* TEXTO FORNECIDO *
+++

A contratação de médicos cubanos pelo Governo português gerou uma onda de indignação, nomeadamente nos meios conotados com a direita política. Curiosamente, os argumentos de combate a esta iniciativa são da cartilha da esquerda: preocupação com os direitos dos trabalhadores.
A Iniciativa Liberal alerta o país que os médicos cubanos ficam sem a maior parte do salário porque há uma agência estatal cubana que intermedeia o negócio e se apodera de uma grossa fatia do que é pago aos médicos. Terá sido assim em 2009, quando Sócrates contratou cubanos pela 1ª vez.
A Amnistia Internacional vem dizer que a Iniciativa Liberal tem razão ”quando se refere ao acordo celebrado em 2009 para a contratação de médicos cubanos, e vários casos internacionais demonstram que a prática do governo cubano era habitual”.
Venho agora eu e confirmo que sempre ouvi dizer o mesmo. O Estado cubano tem um negócio montado com a exportação temporária de médicos e enfermeiros. O destino destes profissionais de saúde, na maioria dos casos, são países africanos ou asiáticos onde as estruturas de saúde pública são frágeis e as populações têm uma esperança de vida demasiado curta.
Para além do salário, em alguns países os médicos e enfermeiros cubanos têm direito a casa e, muitas vezes, ainda acresce subsídio para alimentação e apoio nos transportes. Depende dos países onde estão colocados. Por exemplo, em Timor-Leste as casas dos médicos cubanos eram mesmo ao lado do Hospital Guido Valadares e eles iam e vinham a pé.
As minhas experiências com médicos cubanos ocorreram em Timor-Leste, Angola, Moçambique, Guiné-Bissau e em… Portugal. A maioria dos que encontrei eram clínicos gerais, mas também havia dentistas, infecciologistas, oftalmologistas, enfermeiras parteiras, entre outras especialidades clínicas.

+++

(Dados armazenados)
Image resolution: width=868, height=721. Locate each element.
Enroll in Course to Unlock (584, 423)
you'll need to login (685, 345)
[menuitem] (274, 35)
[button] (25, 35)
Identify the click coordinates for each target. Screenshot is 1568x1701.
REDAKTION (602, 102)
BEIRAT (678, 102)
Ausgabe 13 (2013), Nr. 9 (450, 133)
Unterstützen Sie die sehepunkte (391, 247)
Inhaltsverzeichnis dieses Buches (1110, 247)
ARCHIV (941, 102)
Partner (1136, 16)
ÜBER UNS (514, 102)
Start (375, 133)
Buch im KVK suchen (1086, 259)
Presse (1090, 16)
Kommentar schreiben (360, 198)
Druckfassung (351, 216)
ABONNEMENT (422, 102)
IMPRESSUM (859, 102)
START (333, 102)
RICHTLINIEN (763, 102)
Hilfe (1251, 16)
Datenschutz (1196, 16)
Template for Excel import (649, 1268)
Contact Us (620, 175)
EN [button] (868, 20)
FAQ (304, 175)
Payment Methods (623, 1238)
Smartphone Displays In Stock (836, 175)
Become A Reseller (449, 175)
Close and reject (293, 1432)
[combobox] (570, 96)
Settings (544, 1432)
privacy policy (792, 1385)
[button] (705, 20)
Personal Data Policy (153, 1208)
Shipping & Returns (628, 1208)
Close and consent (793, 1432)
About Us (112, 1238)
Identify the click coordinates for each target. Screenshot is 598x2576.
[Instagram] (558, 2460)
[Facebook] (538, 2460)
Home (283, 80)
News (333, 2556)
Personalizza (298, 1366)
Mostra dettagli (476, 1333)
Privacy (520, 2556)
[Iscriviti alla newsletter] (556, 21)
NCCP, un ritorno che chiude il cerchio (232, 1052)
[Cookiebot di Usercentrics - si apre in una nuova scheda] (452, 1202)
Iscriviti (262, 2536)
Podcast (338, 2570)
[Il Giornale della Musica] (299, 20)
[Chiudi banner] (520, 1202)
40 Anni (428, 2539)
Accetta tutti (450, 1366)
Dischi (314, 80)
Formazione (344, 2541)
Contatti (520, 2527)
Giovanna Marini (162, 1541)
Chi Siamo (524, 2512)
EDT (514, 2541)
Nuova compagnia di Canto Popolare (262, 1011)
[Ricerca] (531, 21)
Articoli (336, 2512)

+++

* ENUNCIADO DA TAREFA *
Prossiga o texto sobre a contratação de médicos cubanos, começando logo após a última frase apresentada. Os itens provêm de outra fonte.

* RESULTADO DA TAREFA *
Tenho boa opinião dos médicos cubanos. Sem meios de diagnóstico sofisticados, demonstraram sempre capacidade de escutar, entender os sintomas, diagnosticar e tratar sem erros. São médicos que tocam nos pacientes, não têm nojo de corpos cobertos de mazelas. Quando necessário, praticam aquilo a que se pode chamar “medicina de guerra”, onde os procedimentos são sempre urgentes e executados no fio da navalha.
Claro que em Portugal os hospitais e centros de saúde onde esses médicos cubanos serão colocados, estão a “milhas de distância” da falta de condições que eles enfrentam na maioria dos países onde atuam. Mas isso é bom. Teremos médicos bem treinados para a maioria dos casos que engrossam as filas de espera no atendimento clínico do SNS. Merecem ser pagos ao mesmo nível dos médicos portugueses, isso será da mais elementar justiça. Esperemos que as garantias dadas pelo ministro da Saúde sejam cumpridas. Mas nunca notei que a questão remuneratória lhes atrapalhasse a vontade de tratar os pacientes. Por mim, podem vir de novo.
Quanto às preocupações da Iniciativa Liberal, apetece dizer-lhes que “é a economia, estúpidos!”, mas espero que não fiquem por aqui. Com tantas empresas a atuar em Portugal, nacionais e estrangeiras, com comportamentos inaceitáveis de exploração de mão-de-obra, os deputados da IL vão ter pouco descanso. Assim queiram.
O mundo em que vivemos tem uma mecânica degradante.
Por um lado, os estados de origem ganham com os profissionais que “exportam” por certos períodos de tempo.
Nos países que acolhem essa mão-de-obra, não raro são explorados e têm de viver do que entenderem pagar-lhes.
E como se tudo isso não chegasse, ainda “são usados” pelos oportunistas políticos que tentam colher dividendos da situação, acusando os antagonistas de responsabilidade.
É preciso muita dignidade desses profissionais para esquecer tais misérias e fazerem um trabalho empenhado, como diz Carlos Narciso.